• [Task objective]: Rewrite the data below, changing "Paused" to "Running" and leaving everything else as it is.

— begin Data records —

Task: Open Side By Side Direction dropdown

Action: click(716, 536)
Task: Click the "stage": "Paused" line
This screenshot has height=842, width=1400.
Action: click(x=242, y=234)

— end Data records —

• [Exercise output]:
Task: Open Side By Side Direction dropdown

Action: click(716, 536)
Task: Click the "stage": "Running" line
This screenshot has height=842, width=1400.
Action: click(x=242, y=234)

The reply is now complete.